Menurut Fairchild (dalam Setiadi, Hakam, & Effendi, 2006), peradaban adalah perkembangan
kebudayaan yang telah mencapai tingkat tertentu yang dicirikan oleh taraf intelektual, keindahan,
teknologi, dan spiritual tertentu yang diperoleh manusia pendukungnya. Peradaban manusia
merupakan titik kulminasi dari serangkaiana proses panjang pendidikan yang terencana dan terukur
dengan target yang jelas.

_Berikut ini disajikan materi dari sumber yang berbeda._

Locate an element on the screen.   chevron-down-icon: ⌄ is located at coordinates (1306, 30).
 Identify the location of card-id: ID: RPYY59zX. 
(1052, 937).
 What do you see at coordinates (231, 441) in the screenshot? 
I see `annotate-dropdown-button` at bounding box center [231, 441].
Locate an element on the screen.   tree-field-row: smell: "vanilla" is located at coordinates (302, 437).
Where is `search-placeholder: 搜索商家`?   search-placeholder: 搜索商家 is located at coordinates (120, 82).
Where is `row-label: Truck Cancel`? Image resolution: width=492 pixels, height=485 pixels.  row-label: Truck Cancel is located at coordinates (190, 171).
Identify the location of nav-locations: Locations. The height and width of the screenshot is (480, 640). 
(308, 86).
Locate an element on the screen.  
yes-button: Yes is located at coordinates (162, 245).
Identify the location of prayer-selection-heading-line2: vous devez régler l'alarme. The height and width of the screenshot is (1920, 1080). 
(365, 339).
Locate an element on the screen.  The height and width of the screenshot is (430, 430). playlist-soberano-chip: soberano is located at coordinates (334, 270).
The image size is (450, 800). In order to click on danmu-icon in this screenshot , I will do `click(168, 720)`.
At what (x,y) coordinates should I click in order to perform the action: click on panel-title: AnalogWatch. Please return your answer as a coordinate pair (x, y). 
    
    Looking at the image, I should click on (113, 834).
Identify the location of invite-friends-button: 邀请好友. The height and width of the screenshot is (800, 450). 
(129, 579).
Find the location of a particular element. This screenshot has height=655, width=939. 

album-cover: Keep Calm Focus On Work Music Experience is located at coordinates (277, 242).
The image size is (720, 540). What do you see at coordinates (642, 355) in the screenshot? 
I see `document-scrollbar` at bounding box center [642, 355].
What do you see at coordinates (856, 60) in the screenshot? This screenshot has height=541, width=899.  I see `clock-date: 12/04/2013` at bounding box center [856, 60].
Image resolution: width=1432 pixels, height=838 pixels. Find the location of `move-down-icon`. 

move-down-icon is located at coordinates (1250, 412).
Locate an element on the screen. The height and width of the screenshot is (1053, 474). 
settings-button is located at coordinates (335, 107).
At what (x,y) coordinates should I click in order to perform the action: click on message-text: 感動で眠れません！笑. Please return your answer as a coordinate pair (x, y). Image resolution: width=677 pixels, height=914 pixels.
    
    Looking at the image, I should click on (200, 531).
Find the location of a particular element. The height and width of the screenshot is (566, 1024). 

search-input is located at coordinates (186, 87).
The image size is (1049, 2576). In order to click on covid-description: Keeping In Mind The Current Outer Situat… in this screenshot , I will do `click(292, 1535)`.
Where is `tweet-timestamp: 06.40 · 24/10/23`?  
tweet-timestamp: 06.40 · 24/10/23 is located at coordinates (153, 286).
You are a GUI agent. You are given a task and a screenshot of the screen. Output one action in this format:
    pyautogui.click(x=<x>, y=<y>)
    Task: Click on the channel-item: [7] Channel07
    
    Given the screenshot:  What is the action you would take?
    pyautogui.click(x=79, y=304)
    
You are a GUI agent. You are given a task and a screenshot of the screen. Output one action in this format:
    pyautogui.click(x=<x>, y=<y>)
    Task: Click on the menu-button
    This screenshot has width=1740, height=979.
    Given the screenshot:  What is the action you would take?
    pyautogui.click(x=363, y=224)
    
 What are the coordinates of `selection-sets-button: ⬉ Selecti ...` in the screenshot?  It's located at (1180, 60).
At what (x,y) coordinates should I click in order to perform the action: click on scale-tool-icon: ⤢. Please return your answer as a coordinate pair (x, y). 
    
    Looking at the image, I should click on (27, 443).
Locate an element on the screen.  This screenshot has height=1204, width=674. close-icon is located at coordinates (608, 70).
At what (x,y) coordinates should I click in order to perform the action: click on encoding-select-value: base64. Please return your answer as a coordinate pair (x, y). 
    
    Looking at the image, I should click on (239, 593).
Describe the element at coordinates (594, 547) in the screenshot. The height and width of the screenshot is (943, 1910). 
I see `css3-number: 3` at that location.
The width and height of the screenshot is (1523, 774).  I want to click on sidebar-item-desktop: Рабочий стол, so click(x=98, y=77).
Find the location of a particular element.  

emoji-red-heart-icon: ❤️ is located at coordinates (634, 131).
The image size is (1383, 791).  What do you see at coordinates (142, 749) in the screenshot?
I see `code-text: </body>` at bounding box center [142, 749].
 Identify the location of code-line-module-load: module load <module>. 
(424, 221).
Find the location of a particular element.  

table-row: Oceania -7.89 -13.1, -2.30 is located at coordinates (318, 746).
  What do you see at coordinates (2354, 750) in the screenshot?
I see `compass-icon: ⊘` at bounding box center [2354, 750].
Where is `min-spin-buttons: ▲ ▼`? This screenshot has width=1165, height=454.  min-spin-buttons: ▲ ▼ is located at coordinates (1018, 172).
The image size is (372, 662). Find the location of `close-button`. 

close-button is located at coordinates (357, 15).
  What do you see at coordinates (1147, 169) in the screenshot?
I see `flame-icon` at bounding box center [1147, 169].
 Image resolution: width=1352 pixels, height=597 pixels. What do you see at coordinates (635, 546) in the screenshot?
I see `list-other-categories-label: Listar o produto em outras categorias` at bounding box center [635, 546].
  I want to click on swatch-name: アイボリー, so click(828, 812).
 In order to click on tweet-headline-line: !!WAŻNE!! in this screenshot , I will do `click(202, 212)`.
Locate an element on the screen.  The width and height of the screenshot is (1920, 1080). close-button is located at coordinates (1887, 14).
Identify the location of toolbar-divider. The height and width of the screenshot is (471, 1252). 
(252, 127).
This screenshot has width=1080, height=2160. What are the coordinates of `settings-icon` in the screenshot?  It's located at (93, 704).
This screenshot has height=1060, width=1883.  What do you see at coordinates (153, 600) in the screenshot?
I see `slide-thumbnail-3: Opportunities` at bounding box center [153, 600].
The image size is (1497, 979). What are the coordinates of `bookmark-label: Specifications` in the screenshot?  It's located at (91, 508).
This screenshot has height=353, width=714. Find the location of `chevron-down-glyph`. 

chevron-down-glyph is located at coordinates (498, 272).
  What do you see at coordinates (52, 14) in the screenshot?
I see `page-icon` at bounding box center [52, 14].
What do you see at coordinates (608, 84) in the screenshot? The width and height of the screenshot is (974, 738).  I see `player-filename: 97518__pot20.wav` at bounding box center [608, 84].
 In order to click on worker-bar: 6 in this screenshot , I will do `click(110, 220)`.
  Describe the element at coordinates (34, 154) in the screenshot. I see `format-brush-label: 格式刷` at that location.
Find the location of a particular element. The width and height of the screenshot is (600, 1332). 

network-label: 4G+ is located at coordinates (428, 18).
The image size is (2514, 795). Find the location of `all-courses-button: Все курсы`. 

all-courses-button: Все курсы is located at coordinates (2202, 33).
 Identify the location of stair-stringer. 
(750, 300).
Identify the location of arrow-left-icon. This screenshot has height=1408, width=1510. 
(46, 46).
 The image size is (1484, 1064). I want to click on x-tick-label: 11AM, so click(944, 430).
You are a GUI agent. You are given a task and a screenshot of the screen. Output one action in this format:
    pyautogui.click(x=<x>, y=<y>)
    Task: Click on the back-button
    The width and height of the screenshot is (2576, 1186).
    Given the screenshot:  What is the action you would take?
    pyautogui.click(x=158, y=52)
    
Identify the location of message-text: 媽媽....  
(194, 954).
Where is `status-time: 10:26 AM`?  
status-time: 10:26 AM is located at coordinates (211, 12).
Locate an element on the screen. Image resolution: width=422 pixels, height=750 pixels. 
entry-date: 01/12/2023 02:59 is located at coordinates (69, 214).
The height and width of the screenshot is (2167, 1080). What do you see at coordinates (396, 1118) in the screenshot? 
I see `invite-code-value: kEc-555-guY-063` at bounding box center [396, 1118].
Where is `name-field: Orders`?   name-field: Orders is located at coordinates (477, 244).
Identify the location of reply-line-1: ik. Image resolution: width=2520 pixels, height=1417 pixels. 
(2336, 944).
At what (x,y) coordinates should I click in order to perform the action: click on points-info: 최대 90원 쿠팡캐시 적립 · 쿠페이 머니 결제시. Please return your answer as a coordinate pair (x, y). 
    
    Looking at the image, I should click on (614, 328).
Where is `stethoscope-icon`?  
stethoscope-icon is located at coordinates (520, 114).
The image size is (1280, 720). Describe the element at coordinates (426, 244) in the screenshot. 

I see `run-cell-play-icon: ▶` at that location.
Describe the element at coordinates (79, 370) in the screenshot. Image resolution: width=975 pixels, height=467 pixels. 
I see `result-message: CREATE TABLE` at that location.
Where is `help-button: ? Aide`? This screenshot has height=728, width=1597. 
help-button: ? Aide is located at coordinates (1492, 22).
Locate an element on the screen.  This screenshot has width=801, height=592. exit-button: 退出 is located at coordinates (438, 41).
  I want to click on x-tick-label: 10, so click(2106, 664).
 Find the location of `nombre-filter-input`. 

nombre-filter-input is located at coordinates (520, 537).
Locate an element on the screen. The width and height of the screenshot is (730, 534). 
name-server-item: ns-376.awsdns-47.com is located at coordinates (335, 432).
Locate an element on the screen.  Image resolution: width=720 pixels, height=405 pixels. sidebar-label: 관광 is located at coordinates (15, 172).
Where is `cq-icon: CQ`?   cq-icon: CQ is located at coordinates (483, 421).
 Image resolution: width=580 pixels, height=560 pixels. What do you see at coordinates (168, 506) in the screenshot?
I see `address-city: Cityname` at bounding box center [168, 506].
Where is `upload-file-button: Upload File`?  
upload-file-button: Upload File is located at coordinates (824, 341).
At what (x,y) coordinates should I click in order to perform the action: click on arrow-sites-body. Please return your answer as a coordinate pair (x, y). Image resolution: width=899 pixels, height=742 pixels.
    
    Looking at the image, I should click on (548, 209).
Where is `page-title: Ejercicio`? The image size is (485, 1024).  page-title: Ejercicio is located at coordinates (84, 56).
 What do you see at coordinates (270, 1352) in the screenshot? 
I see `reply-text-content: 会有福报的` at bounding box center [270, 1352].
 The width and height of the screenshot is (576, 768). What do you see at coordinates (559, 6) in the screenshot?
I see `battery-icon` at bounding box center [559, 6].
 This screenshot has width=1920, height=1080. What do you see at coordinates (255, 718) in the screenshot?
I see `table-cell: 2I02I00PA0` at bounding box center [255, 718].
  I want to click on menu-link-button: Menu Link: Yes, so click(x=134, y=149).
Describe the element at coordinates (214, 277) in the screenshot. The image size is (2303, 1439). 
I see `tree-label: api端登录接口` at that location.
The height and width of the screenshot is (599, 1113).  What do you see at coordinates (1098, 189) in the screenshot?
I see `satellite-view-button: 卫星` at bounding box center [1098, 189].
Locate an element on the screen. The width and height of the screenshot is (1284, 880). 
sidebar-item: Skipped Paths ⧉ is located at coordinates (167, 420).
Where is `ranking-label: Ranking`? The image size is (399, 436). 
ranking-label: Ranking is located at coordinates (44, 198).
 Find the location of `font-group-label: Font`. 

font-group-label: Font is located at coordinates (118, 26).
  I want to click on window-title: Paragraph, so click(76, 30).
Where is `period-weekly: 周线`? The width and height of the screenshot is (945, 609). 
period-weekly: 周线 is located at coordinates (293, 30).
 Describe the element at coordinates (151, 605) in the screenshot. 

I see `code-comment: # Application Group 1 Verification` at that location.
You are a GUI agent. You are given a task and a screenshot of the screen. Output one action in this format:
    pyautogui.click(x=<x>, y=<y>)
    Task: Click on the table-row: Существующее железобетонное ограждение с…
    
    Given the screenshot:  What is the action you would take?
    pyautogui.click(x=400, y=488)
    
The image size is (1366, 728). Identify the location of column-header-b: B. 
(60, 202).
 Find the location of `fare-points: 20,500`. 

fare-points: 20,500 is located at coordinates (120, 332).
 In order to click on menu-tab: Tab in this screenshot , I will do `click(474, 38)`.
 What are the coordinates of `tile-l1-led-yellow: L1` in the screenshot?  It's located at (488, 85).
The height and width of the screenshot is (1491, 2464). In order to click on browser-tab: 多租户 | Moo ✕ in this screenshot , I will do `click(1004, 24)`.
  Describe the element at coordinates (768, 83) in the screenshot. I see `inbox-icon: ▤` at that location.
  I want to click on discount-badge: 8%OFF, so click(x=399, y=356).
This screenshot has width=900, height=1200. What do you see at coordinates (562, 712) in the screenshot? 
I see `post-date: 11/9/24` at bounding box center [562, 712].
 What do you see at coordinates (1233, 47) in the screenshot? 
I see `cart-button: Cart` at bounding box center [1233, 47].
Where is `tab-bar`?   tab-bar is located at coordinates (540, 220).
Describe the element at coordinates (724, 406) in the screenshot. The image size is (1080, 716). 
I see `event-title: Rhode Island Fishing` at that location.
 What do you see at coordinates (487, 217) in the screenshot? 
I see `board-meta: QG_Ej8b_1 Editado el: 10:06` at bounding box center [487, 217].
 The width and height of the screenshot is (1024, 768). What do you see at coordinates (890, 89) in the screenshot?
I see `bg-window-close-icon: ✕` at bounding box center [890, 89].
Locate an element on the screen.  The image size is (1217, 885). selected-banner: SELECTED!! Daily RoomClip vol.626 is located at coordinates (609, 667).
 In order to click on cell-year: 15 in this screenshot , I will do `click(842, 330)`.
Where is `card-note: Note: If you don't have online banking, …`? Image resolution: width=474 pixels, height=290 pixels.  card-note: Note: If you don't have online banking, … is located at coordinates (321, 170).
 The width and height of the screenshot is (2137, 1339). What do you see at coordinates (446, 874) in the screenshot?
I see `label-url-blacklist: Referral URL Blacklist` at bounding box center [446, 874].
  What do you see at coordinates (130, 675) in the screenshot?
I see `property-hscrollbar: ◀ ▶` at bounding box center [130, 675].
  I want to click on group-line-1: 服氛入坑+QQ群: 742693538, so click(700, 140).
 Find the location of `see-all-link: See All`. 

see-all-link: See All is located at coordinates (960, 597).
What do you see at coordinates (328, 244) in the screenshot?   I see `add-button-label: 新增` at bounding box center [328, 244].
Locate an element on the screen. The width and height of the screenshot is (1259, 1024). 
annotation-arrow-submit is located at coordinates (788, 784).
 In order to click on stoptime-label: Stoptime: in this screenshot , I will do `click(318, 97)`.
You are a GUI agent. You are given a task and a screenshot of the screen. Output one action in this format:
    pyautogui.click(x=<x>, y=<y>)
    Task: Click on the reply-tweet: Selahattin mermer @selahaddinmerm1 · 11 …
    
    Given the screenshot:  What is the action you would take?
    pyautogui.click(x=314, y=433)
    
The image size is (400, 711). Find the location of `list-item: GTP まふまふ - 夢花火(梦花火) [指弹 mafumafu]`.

Hasil proses pendidikan dalam konstruksi peradaban tidak semata dalam
arti material melainkan yang lebih utama adalah terwujud dalam aspek immaterial.
Perubahan dan perkembangan zaman merupakan suatu hal yang mutlak terjadi. Manusia, baik
secara individu maupun kelompok, tentunya akan beradaptasi terhadap berbagai perubahan yang
ada agar dapat bertahan hidup dimana bentuk adaptasi tersebut dapat bersifat material maupun
non-material. Suatu masyarakat yang telah mencapai tahapan peradaban tertentu, berarti telah
mengalami evolusi kebudayaan yang lama dan bermakna sampai pada tahap tertentu yang diakui
tingkat iptek dan unsur-unsur budaya lain.
Analisis Kasus:
Pendidikan memiliki peranan yang strategis dalam membentuk peradaban bangsa. Meskipun
peradaban bangsa-bangsa yang telah maju pada beberapa ratus tahun sebelum masehi, tidak serta
merta akibat sistem pendidikan yang maju. Anda diminta berkelompok masing-masing terdiri atas 3
orang, lalu analisis kasus terkait relevansi pendidikan terhadap peradaban manusia!
Daftar Pustaka:
Probowati, Yust, dkk. 2011. Pendidikan Karakter Perspektif Guru dan Psikolog. Malang: Laras.
Setiadi, Elly M., Kama A. Hakam, Ridwan Effendi. 2006. Ilmu Sosial dan Budaya Dasar (Edisi Ketiga).